INSTRUCTIONS FOR THE TASK –
Starting with the line that contains "Instruction: Select the 净利润(C) label cell" and ending with the last line of the listing, print each line exactly. Pictures stay out.

========================================================================

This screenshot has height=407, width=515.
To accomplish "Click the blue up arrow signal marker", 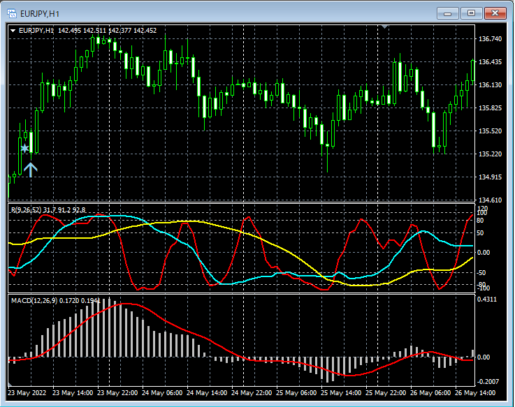I will point(30,168).
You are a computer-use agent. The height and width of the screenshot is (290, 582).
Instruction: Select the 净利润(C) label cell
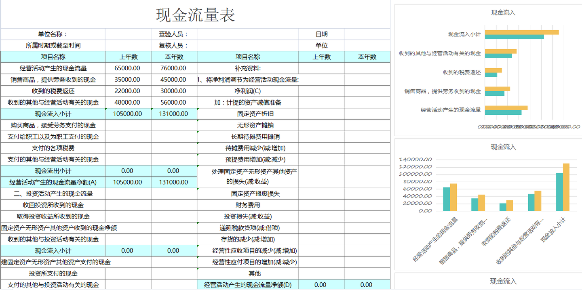pyautogui.click(x=247, y=91)
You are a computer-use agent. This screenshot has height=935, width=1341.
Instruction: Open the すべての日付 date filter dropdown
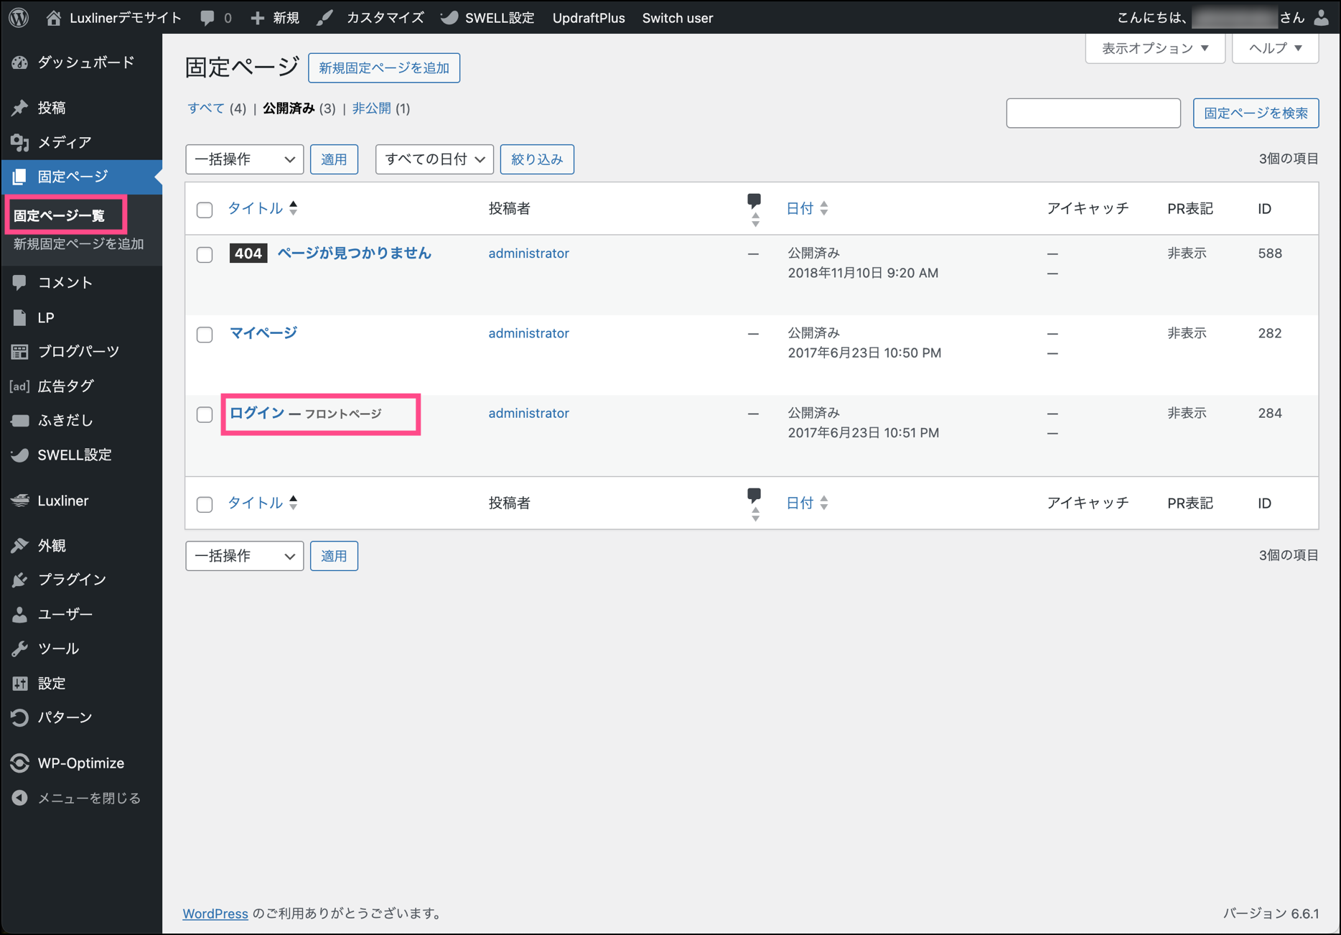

========================================================================

EXPECTED ANSWER –
Instruction: Select the 净利润(C) label cell
pyautogui.click(x=247, y=91)
You are a computer-use agent. This screenshot has height=935, width=1341.
Instruction: Open the すべての日付 date filter dropdown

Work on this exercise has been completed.